▶ _Task details_:
In the entries below, identify every line with the string "size" and copy it.

▶ _Supplied records_:
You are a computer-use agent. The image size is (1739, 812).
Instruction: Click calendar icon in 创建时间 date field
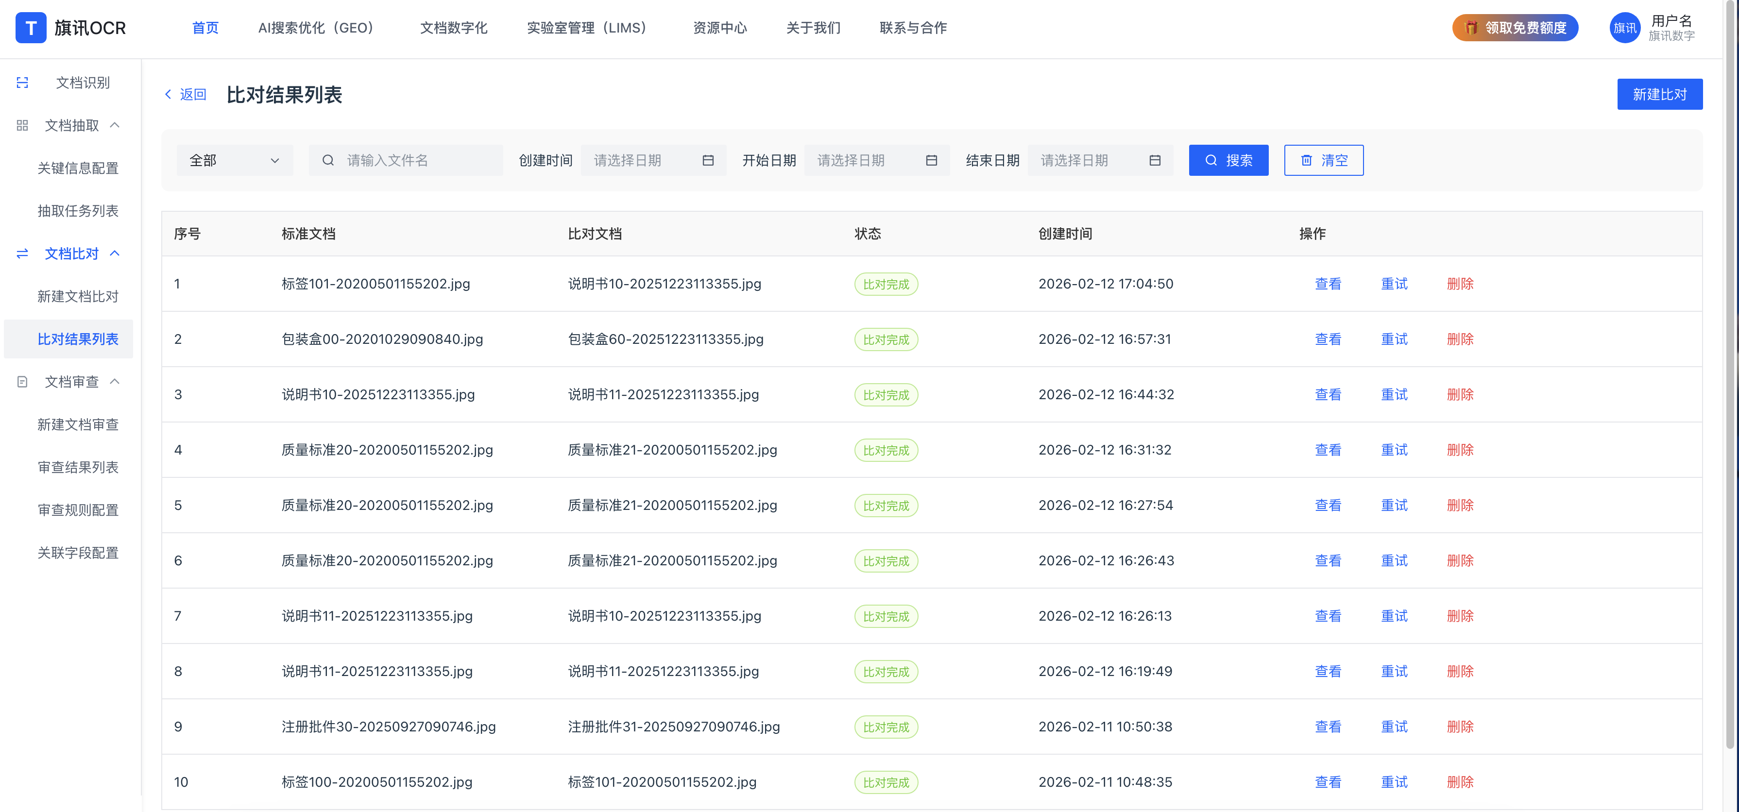tap(707, 161)
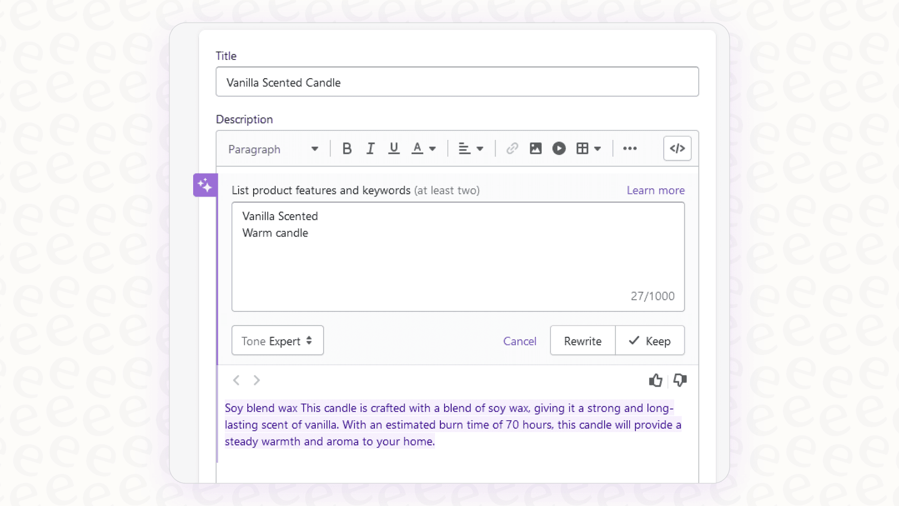This screenshot has height=506, width=899.
Task: Open the text alignment dropdown
Action: coord(470,148)
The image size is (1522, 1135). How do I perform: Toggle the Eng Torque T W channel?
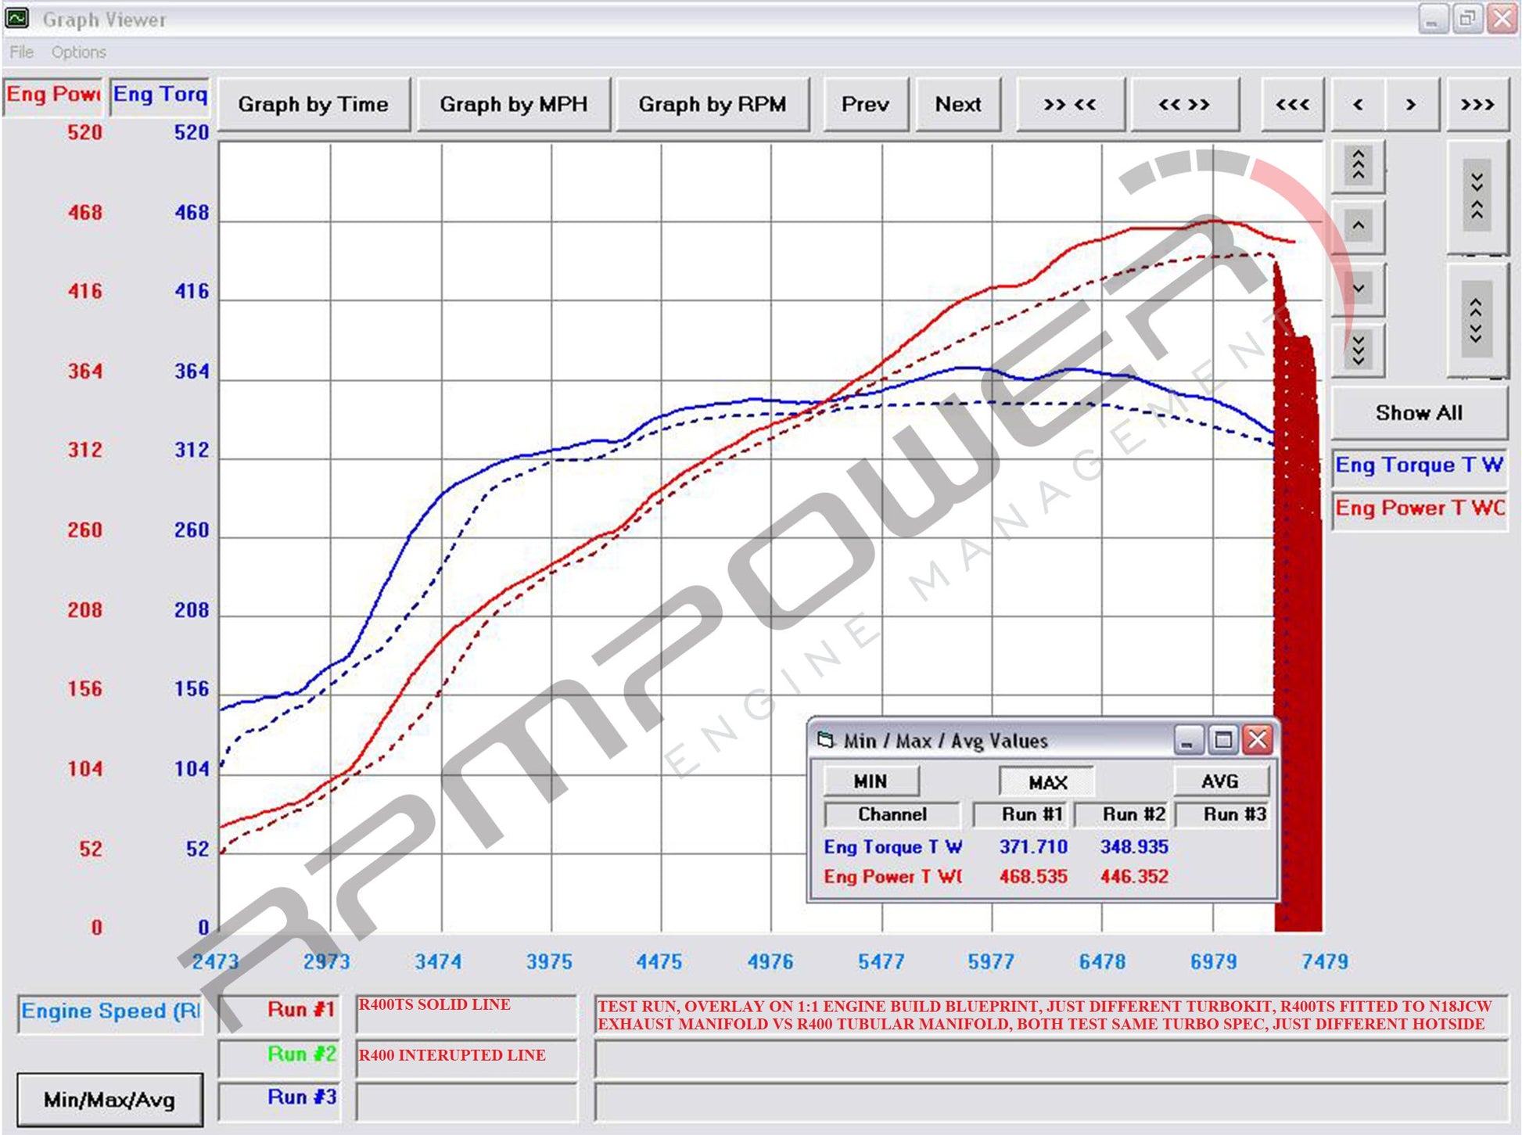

▶ _Written solution_:
You are a computer-use agent. The image size is (1739, 812).
The image size is (1522, 1135). How do I perform: Toggle the Eng Torque T W channel?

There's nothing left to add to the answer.